* **PROBLEMS AND TASKS**
1. From the LLVM in HPC slides, list every programming language named under the heading "Languages for HPC applications".
2. Reproduce the part of the LLVM in HPC slides starting at "- contributed to" and ending at "Python, Julia, R...".

* **SELECTED EXTRACT**

LLVM 🐉 in HPC 🧮 – language frontends, GPU 🎨 backends, and vendor compilers
Vedran Miletić
HPC application expert, Max Planck Computing and Data Facility (MPCDF)
LLVM Meetup in Munich – October 28th, 2025
Short background
- former postdoc (Heidelberg Institute for Theoretical Studies)
- contributed to Mesa/Clang/LLVM/libclc to enable running several OpenCL applications on AMD GPUs (pre-ROCm FOSS stack)
- former junior professor (University of Rijeka, Croatia)
- taught Code optimization course, inspired in part by Optimising Compilers (Timothy Jones, Tom Stuart, and Alan Mycroft, University of Cambridge)
- currently mainly working with software running on AMD Instinct MI300A APUs at Max Planck, but also other NVIDIA- and Intel-powered machines
MPCDF supercomputer Viper, Garching
Image source: Viper-GPU User Guide

Languages for HPC applications

- C, C++, Fortran... Python, Julia, R...
- Clang, Flang(-new)

[Page and screen pointing data]
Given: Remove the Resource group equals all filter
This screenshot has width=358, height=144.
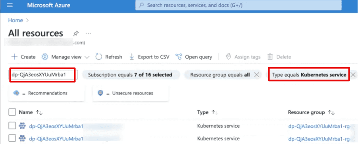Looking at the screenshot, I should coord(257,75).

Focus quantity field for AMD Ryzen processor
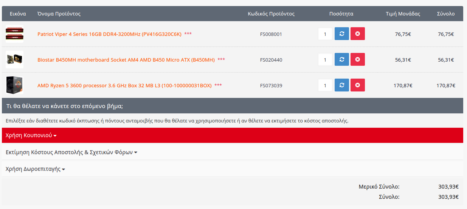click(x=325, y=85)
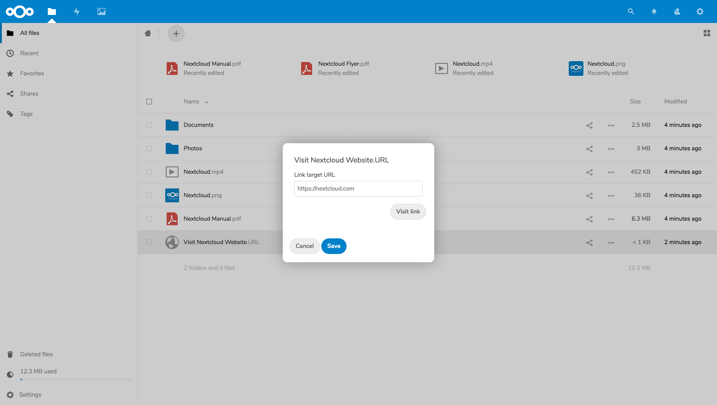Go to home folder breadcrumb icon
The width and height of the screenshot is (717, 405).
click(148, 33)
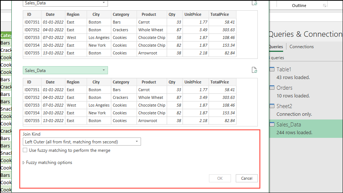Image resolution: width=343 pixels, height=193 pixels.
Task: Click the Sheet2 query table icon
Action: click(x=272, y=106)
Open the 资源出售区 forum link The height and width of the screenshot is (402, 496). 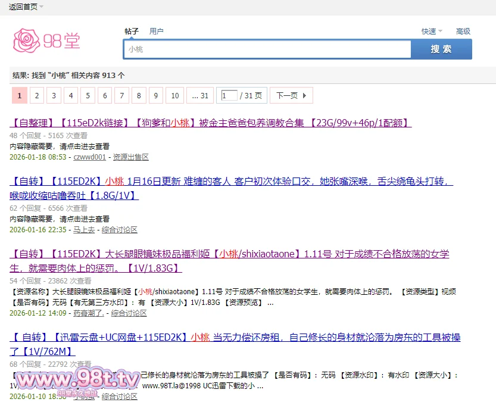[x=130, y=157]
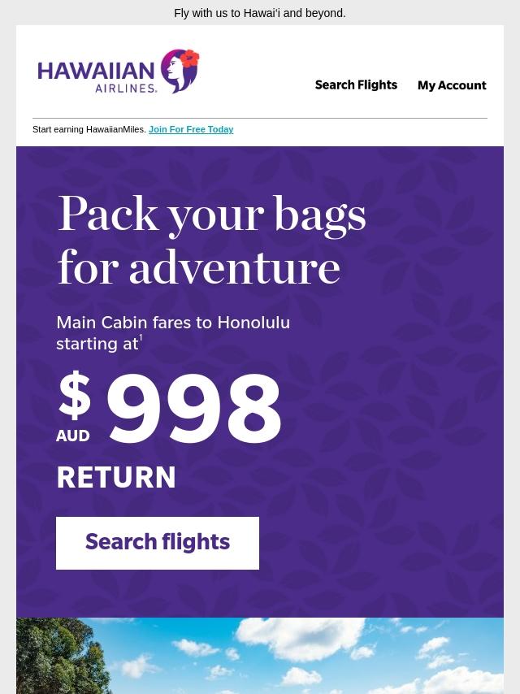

* **SET OF ANSWERS**
1. C, C++, Fortran, Python, Julia, R

2.
- contributed to Mesa/Clang/LLVM/libclc to enable running several OpenCL applications on AMD GPUs (pre-ROCm FOSS stack)
- former junior professor (University of Rijeka, Croatia)
- taught Code optimization course, inspired in part by Optimising Compilers (Timothy Jones, Tom Stuart, and Alan Mycroft, University of Cambridge)
- currently mainly working with software running on AMD Instinct MI300A APUs at Max Planck, but also other NVIDIA- and Intel-powered machines
MPCDF supercomputer Viper, Garching
Image source: Viper-GPU User Guide

Languages for HPC applications

- C, C++, Fortran... Python, Julia, R...